- [Exercise details] The lines to output run from the first line of the entries below through the line containing "You are a computer-use agent. Image"; copy them exactly and leave out pictures.

══ Provided entries

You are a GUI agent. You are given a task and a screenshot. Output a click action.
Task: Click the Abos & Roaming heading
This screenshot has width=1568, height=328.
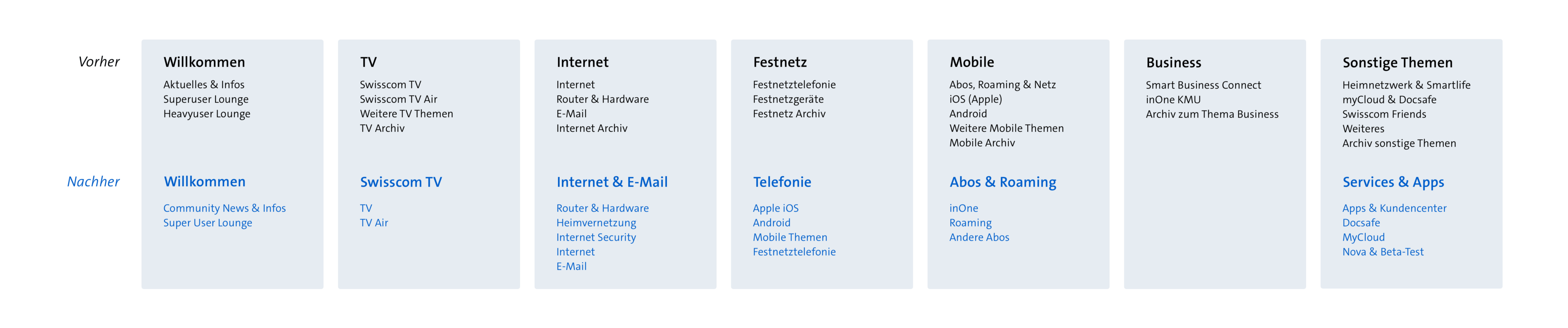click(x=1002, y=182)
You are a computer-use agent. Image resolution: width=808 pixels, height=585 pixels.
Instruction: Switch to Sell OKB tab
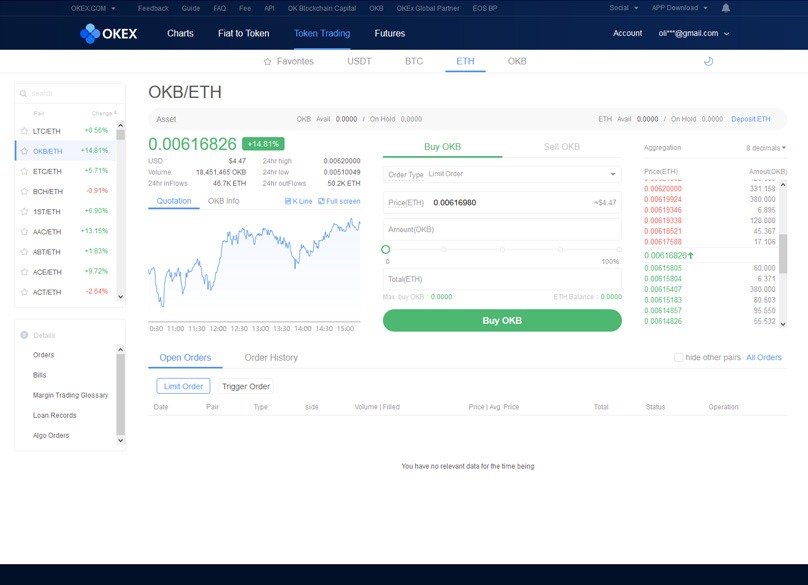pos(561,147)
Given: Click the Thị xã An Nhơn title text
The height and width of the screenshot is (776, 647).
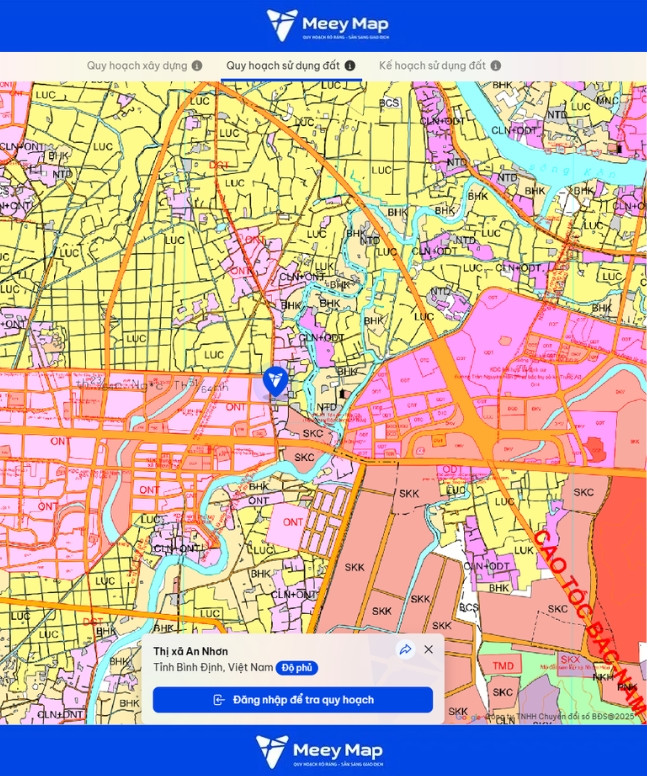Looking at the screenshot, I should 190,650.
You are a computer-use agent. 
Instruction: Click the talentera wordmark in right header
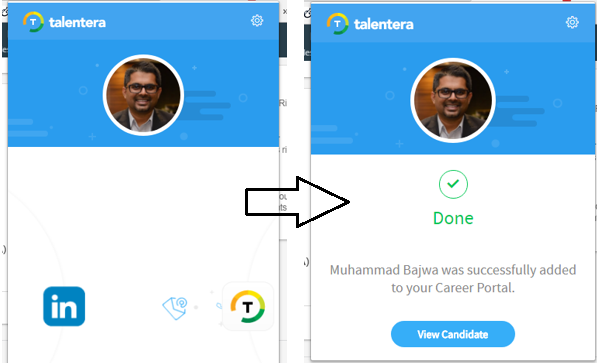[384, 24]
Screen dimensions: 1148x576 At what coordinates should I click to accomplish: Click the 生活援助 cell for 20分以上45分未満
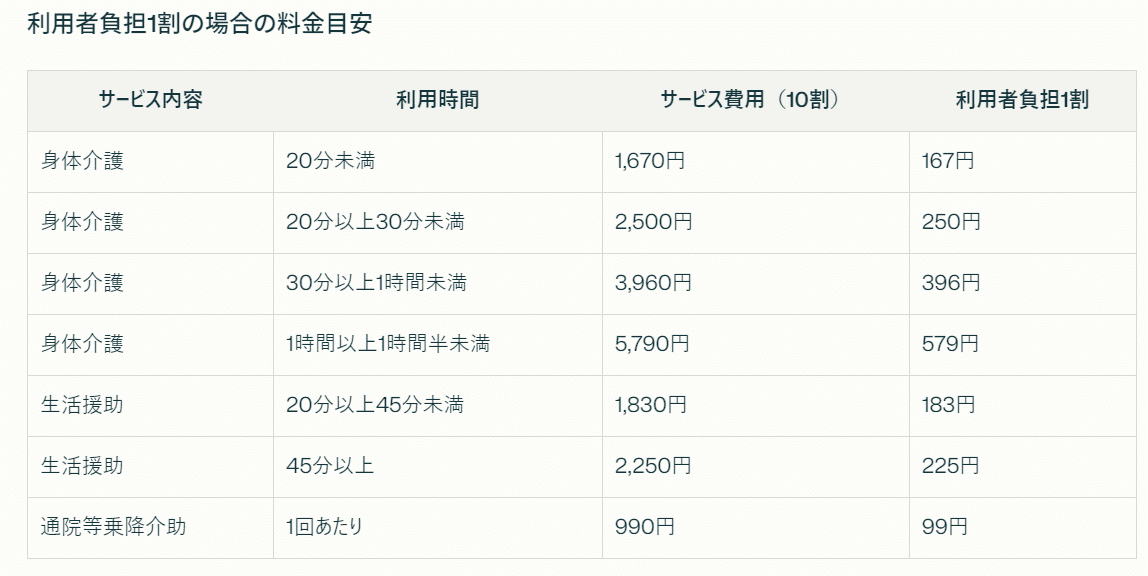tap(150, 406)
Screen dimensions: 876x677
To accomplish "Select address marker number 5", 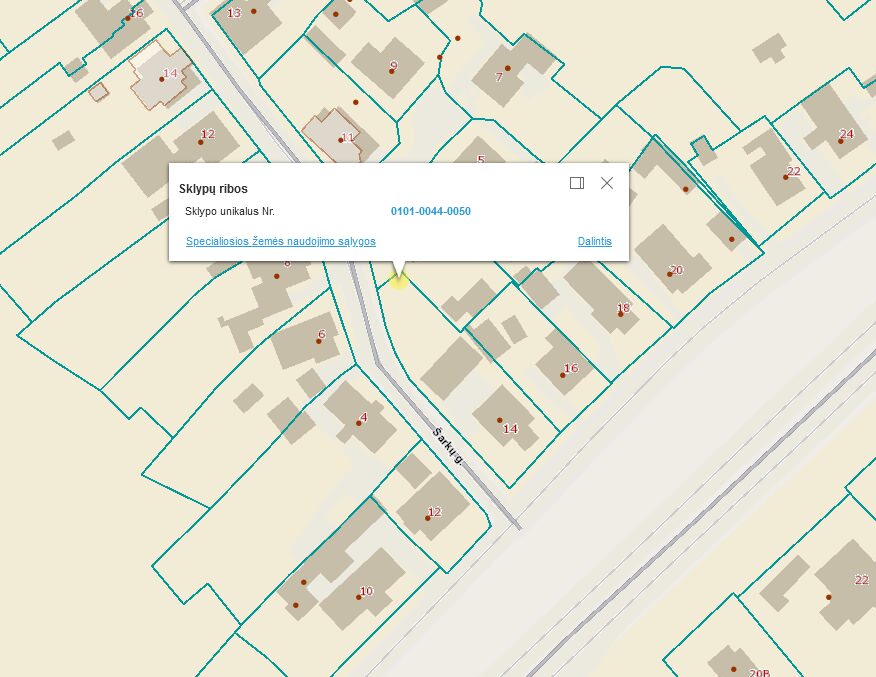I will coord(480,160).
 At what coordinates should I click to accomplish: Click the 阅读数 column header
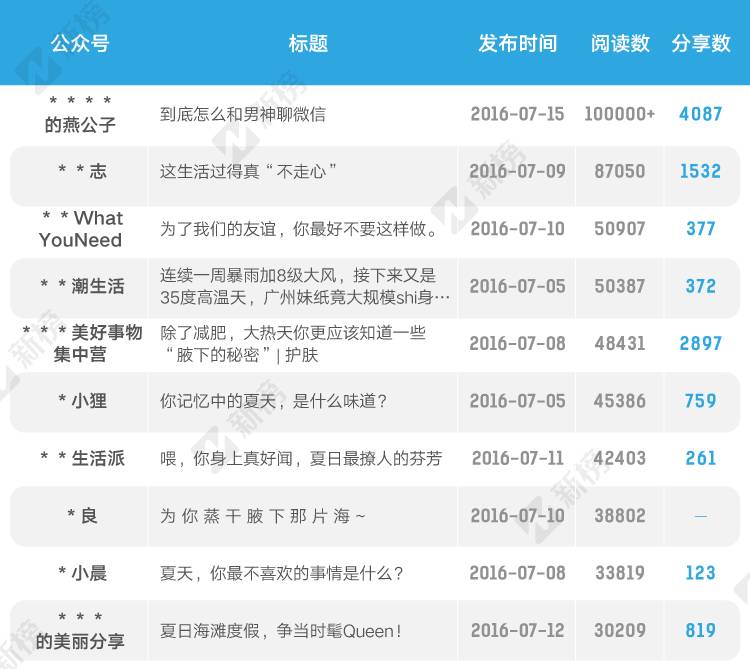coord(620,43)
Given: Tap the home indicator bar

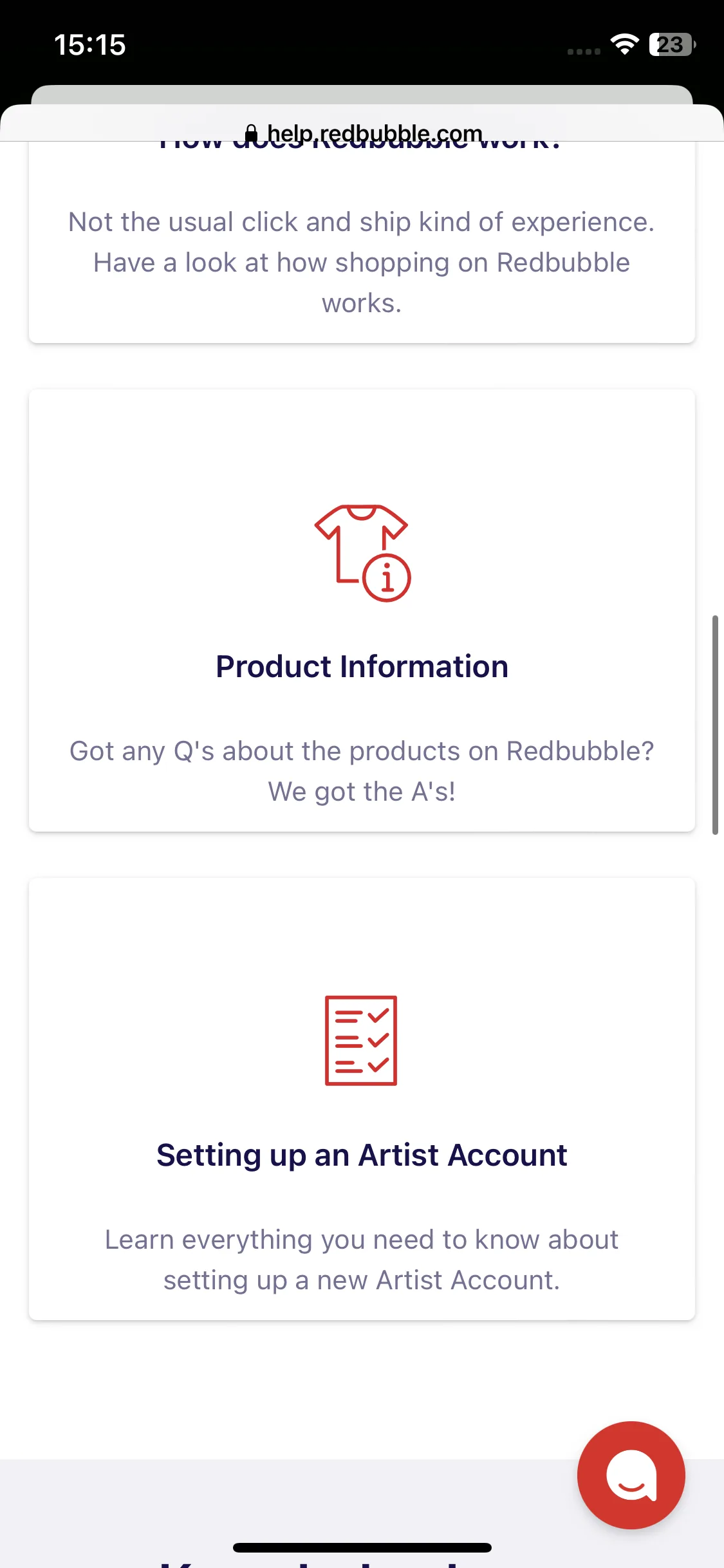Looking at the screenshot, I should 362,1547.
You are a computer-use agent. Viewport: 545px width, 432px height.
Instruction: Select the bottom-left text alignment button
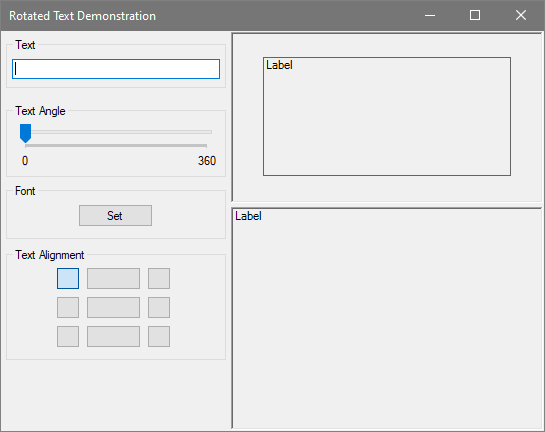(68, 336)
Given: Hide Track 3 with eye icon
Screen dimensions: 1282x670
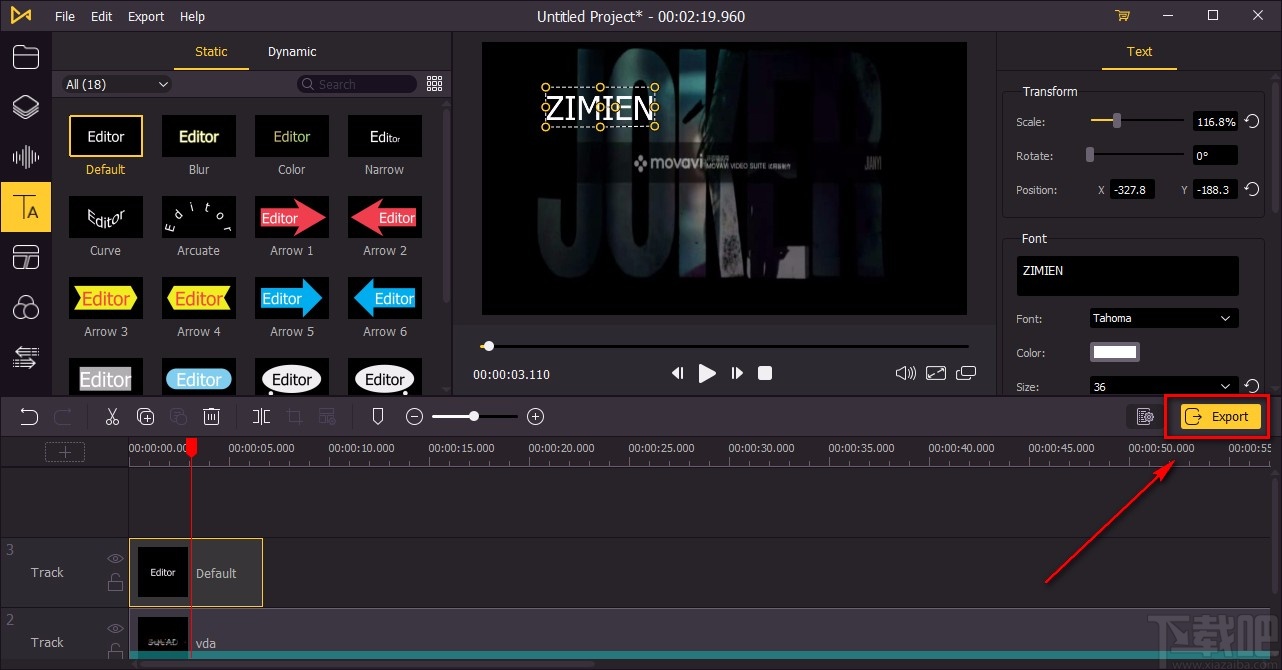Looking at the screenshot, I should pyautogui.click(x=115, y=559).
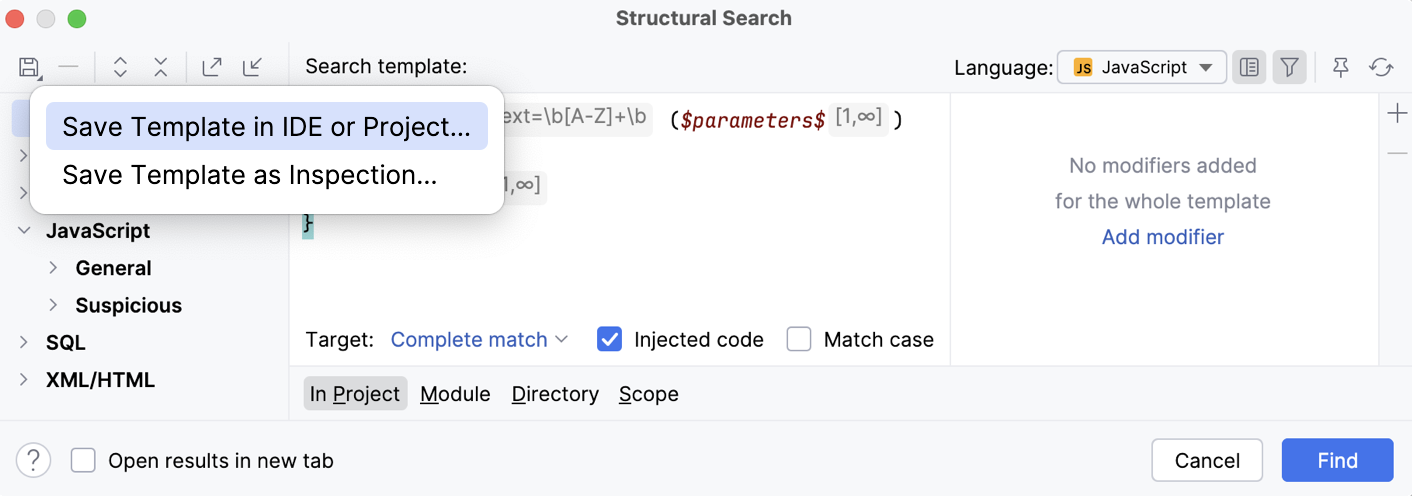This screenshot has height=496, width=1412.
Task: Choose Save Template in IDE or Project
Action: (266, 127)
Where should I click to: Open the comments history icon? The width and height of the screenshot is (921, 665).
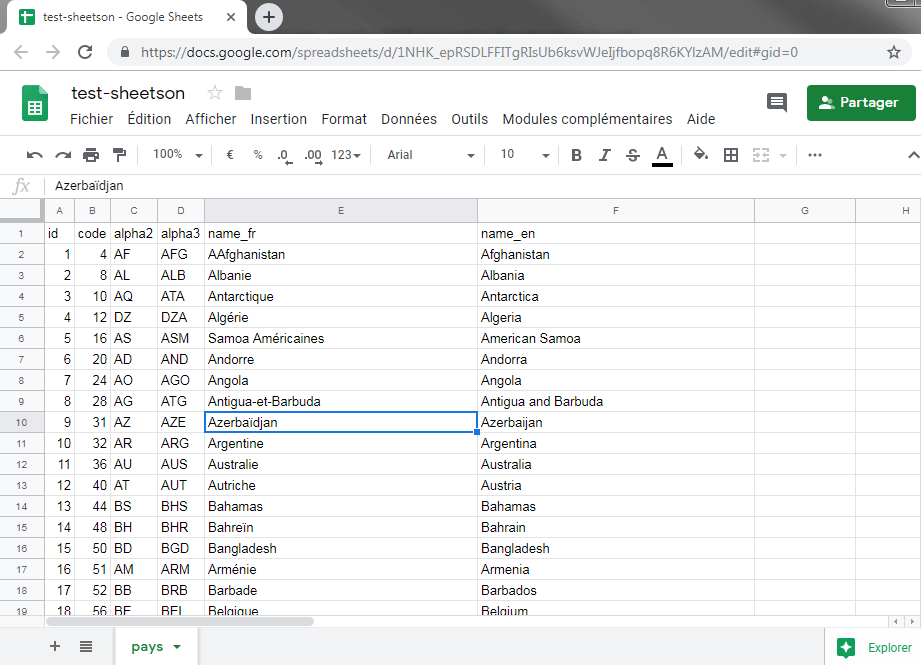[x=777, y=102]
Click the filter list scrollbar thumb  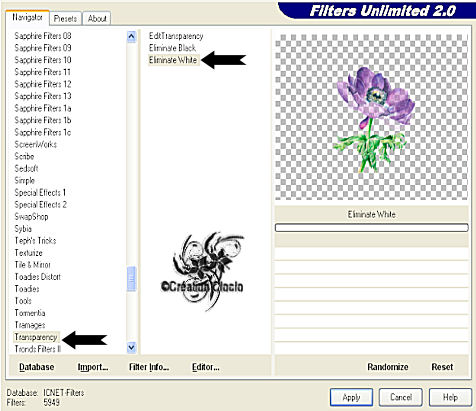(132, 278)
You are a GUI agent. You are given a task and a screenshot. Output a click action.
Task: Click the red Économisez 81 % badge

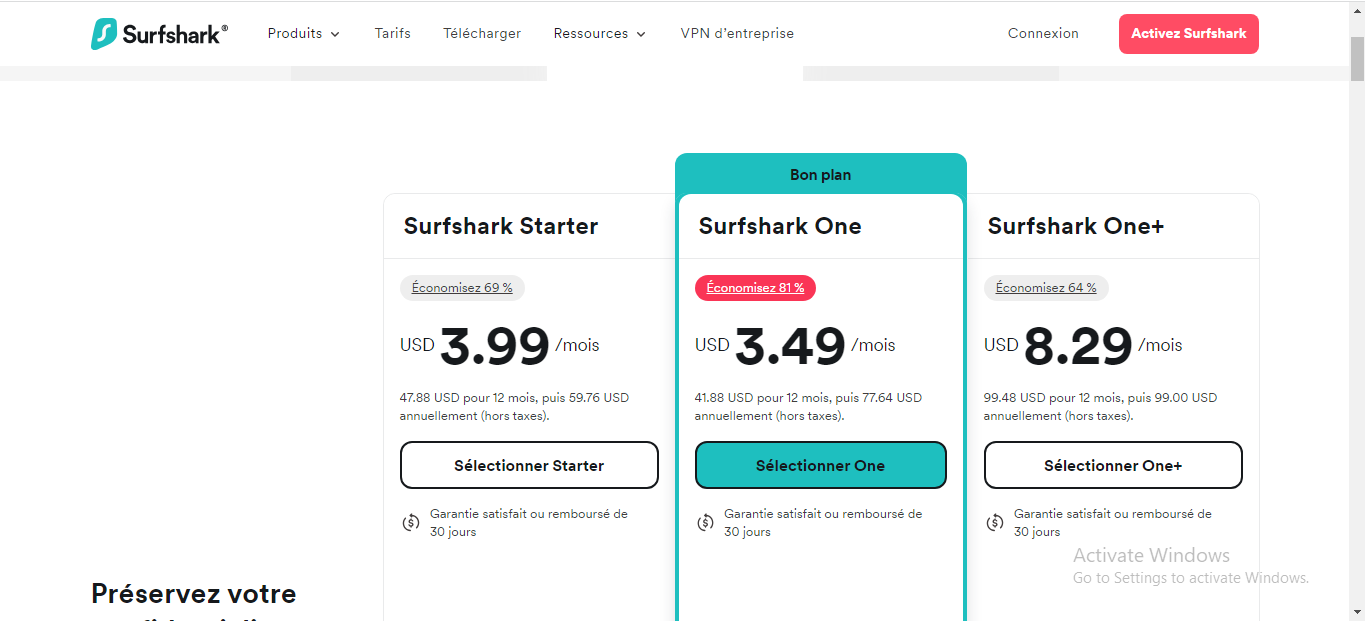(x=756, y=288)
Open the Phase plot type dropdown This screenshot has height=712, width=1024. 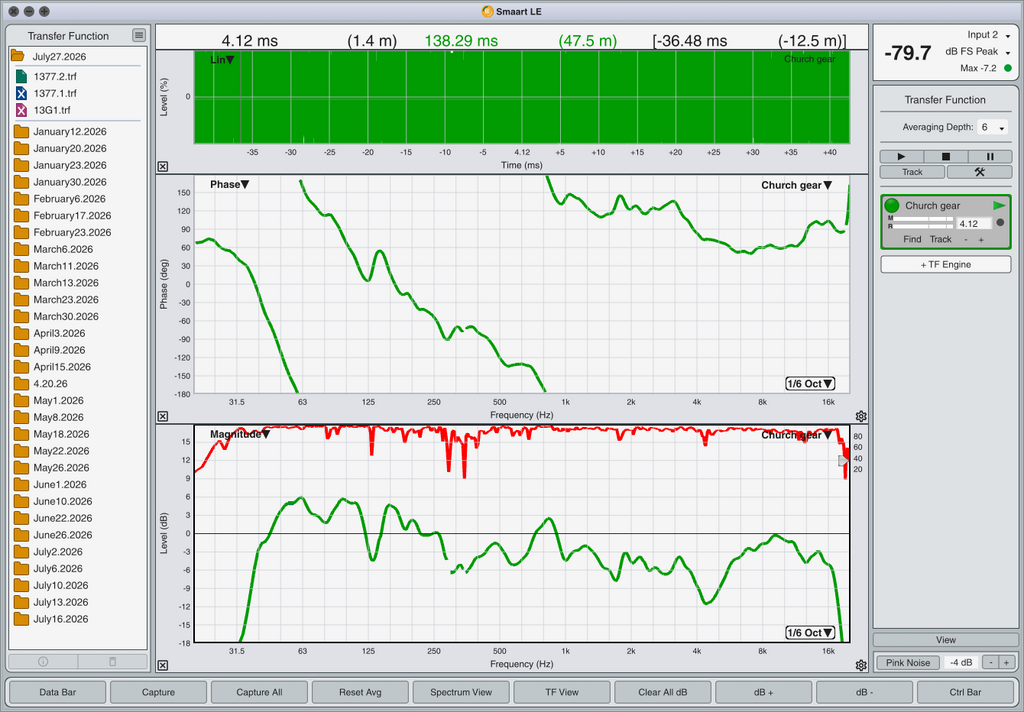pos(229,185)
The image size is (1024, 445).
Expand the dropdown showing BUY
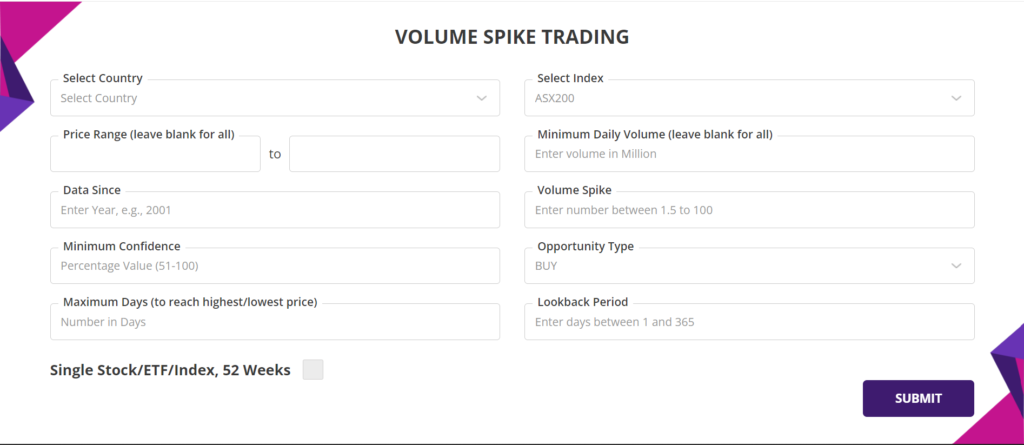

════

- [Completed task]
You are a GUI agent. You are given a task and a screenshot. Output a click action.
Task: Click the Abos & Roaming heading
This screenshot has width=1568, height=328.
click(x=1002, y=182)
You are a computer-use agent. Image resolution: width=808 pixels, height=585 pixels.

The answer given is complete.